Fiesta ritual funeraria
En Salamanca se reservaba esta actividad a personas sin recursos para procurarles unos ingresos durante unos meses. En ese sentido, el costumbrismo está en retroceso. Históricamente, en muchas ciudades el oficio de castañero pasaba de padres a hijos. Había sagas familiares que se extendían a lo largo del tiempo asando castañas. Hoy es una actividad marginal y en todo caso temporal: con el frío desaparecen de nuestras calles, pero dejan huella. Hay lugares en Cataluña donde se celebra la Castanyada, que hunde sus raíces en una fiesta ritual funeraria. Así, el día de Todos los Santos se celebra don castañas asadas, boniatos y panellets regados con vino moscatel.
El castaño, el árbol que vino de Asia Menor
El castaño es un árbol precioso. Originario de Asia Menor y regado por los romanos y los griegos por toda Europa hace millones de años, puede alcanzar hasta los 25 metros de altura y crece desde el nivel del mar hasta las primeras estribaciones de la alta montaña. Es fácil encontrarlo casi por toda la península ibérica. Su tronco, recio y con cicatrices que le dejan los años, se ensancha y se retuerce con la edad. Sustenta unas ramas plagadas de erizos con púas vegetales que protegen el fruto. En otoño, cuando el árbol es una paleta de naranjas y ocres, los erizos caen al suelo y al abrirse descubren hasta tres castañas en su interior.

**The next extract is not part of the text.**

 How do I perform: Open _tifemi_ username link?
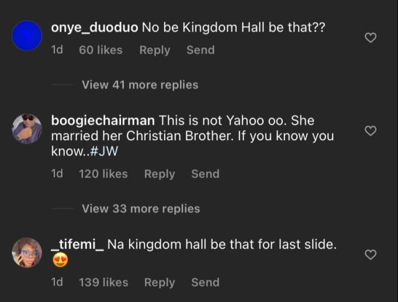pos(78,245)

Además del ritual callejero de las castañas asadas, se utilizan en diversos lances gastronómicos con éxito. Si no lo ha probado, el jamón de castaña (alimento para los cochinos en vez de la bellota, muy típico en Galicia) es delicioso. Los postres de otoño, como la tarta de castañas, el flan o las natillas de turrón y castañas son muy recomendables. Y el potaje de castaña es cosa fina.